At the same time, the stronger-than-expected import reading bodes well for second-quarter gross domestic product growth, due for release Monday, as it may signal that domestic demand hasn’t succumbed to greater curbs this year on lending or the property market.
“Today’s upbeat figures point to still-strong foreign demand for Chinese goods, as well as fairly resilient domestic demand,” said Julian Evans-Pritchard, China economist at Capital Economics Ltd. in Singapore. “We are skeptical that the current pace of imports can be sustained for much longer given the increasing headwinds to China’s economy from policy tightening.”
“We still expect export growth to slow in the second half 2017 on stronger renminbi so far this year, and uncertainties in external demand,” Zhao Yang, Nomura Holdings Inc’s chief China economist, wrote in a note. “The cooling property market leads to slower domestic investment growth, which may weigh on import growth as well.”
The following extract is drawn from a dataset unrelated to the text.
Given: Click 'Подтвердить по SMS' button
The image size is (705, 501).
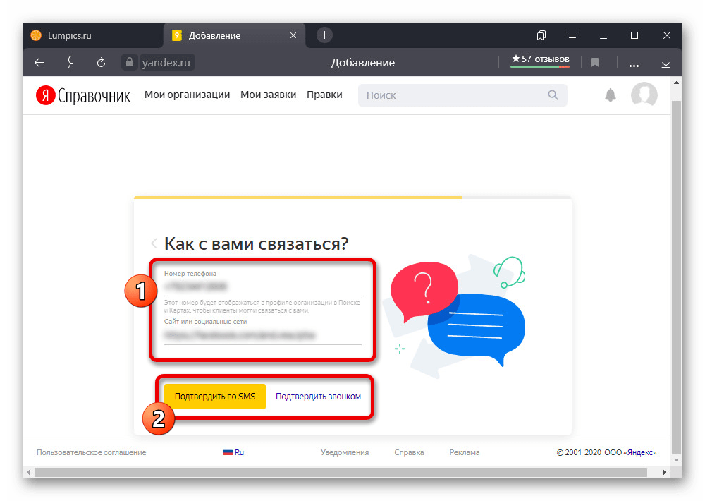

“The better-than-expected export growth indicates a resilient trade outlook,” said Betty Wang, senior China economist at Australia & New Zealand Banking Group Ltd in Hong Kong.
“The strength of Chinese exports is a positive sign for global demand,” said Rob Subbaraman, chief economist for Asia ex-Japan at Nomura Holdings Inc. in Singapore, adding that shipments are largely comprised of finished goods that show genuine end-demand. “Imports point to strong Chinese demand, raising the chance that second-quarter growth is stable to higher than the first.”
• In the first half, exports in yuan terms rose 15% compared with the same period a year earlier, to 7.21 trillion yuan
• First-half imports rose 25.7% to 5.93 trillion yuan, customs administration data released earlier showed
• January to June iron imports rose 9.3% year-on-year; crude imports rose 13.8% for the same period.